Confesso che per noi sarebbe bello chiamare qualcuno qui per farvi fare qualcosa di manuale. Arrivati i fondi del PNRR, noi abbiamo proposto di riattivare il corso e quindi abbiamo chiesto di avere degli spazi dedicati, un’aula con le relative strumentazioni, luci apposite, acqua – insomma, tutto il necessario.
Prof. Picardi – E quindi, perché no? Speriamo, speriamo. Già ci distinguiamo come declinazione, diciamo, intensiva dell’AUREUS… se riuscissimo ad aggiungere anche questo sarebbe un ulteriore fiore all’occhiello.
Avete riscontri pratici anche dall’esterno del successo del progetto?

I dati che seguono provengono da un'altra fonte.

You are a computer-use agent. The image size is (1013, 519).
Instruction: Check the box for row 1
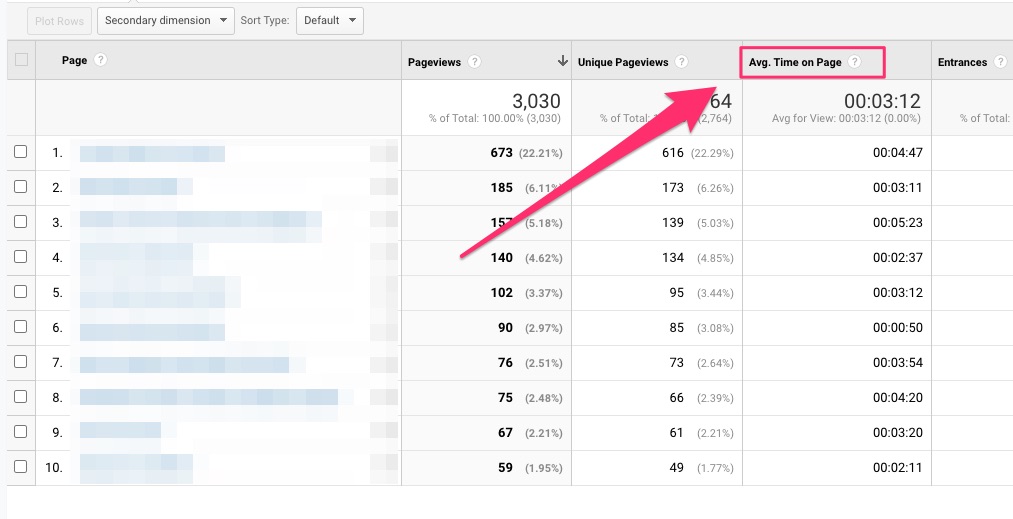pyautogui.click(x=21, y=152)
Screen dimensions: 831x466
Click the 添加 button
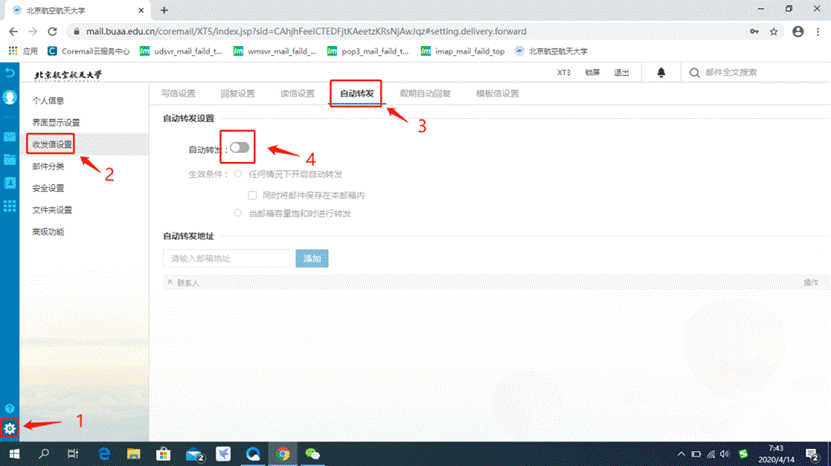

Prof. Picardi – Organizziamo periodicamente visite guidate che fungono da orientamento in ingresso per aspiranti iscritti all’AUREUS – visite condotte dagli studenti per genitori o per altri studenti – e già da me vedo che assolutamente si distinguono sempre per bravura. Abbiamo ripetuto da poco l’esperienza della visita alla basilica di Sant’Agnese e al mausoleo di Costanza con delle docenti venute per il progetto Erasmus+ dal Belgio: gli studenti hanno ricevuto moltissimi complimenti. Dopo la visita ci siamo presi un cappuccino nel caffè del complesso di Sant’Agnese, è stato molto piacevole. Si sono trattenute davvero a lungo, non se ne andavano più!
Volete aggiungere qualcosa?
Prof. Calenne – Una collega mi raccontò una volta di una studentessa AUREUS che si trovò addirittura in un colloquio di lavoro in cui l’intervistatore, di tutte le cose strabilianti che questa ragazza aveva scritto nel curriculum, fu colpito maggiormente proprio dal progetto AUREUS – di cui costui non sapeva nulla. Le chiese informazioni, tutto stupito. Poi la presero per questo lavoro perché effettivamente, al di fuori dell’ambiente scolastico, una cosa del genere è veramente sorprendente.